## To be done
Output the data below as a numbered list, from the line containing "Task: Go to home via sidebar house icon" through the last line of the data, both included. Omit blank lines.

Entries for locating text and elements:
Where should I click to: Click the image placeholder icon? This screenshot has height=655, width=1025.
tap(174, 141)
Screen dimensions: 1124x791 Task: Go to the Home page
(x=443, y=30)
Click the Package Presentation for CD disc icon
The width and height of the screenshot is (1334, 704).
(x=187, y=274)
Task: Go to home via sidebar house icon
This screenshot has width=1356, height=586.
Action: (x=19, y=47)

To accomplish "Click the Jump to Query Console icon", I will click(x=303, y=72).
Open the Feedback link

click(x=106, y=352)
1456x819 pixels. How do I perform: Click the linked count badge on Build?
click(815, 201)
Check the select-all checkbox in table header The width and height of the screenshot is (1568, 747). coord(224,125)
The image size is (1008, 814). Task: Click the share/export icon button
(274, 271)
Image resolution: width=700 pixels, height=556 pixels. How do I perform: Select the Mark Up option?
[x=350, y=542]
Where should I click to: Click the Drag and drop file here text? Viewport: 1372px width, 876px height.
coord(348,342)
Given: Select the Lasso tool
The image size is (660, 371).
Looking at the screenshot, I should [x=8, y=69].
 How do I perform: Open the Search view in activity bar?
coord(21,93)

## Written answer
1. Task: Go to home via sidebar house icon
2. This screenshot has width=1356, height=586.
3. Action: (x=19, y=47)
4. To accomplish "Click the Jump to Query Console icon", I will click(x=303, y=72).
5. Open the Feedback link
6. click(x=106, y=352)
7. 1456x819 pixels. How do I perform: Click the linked count badge on Build?
8. click(815, 201)
9. Check the select-all checkbox in table header The width and height of the screenshot is (1568, 747). coord(224,125)
10. The image size is (1008, 814). Task: Click the share/export icon button
11. (274, 271)
12. Image resolution: width=700 pixels, height=556 pixels. How do I perform: Select the Mark Up option?
13. [x=350, y=542]
14. Where should I click to: Click the Drag and drop file here text? Viewport: 1372px width, 876px height.
15. coord(348,342)
16. Given: Select the Lasso tool
17. The image size is (660, 371).
18. Looking at the screenshot, I should [x=8, y=69].
19.  How do I perform: Open the Search view in activity bar?
20. coord(21,93)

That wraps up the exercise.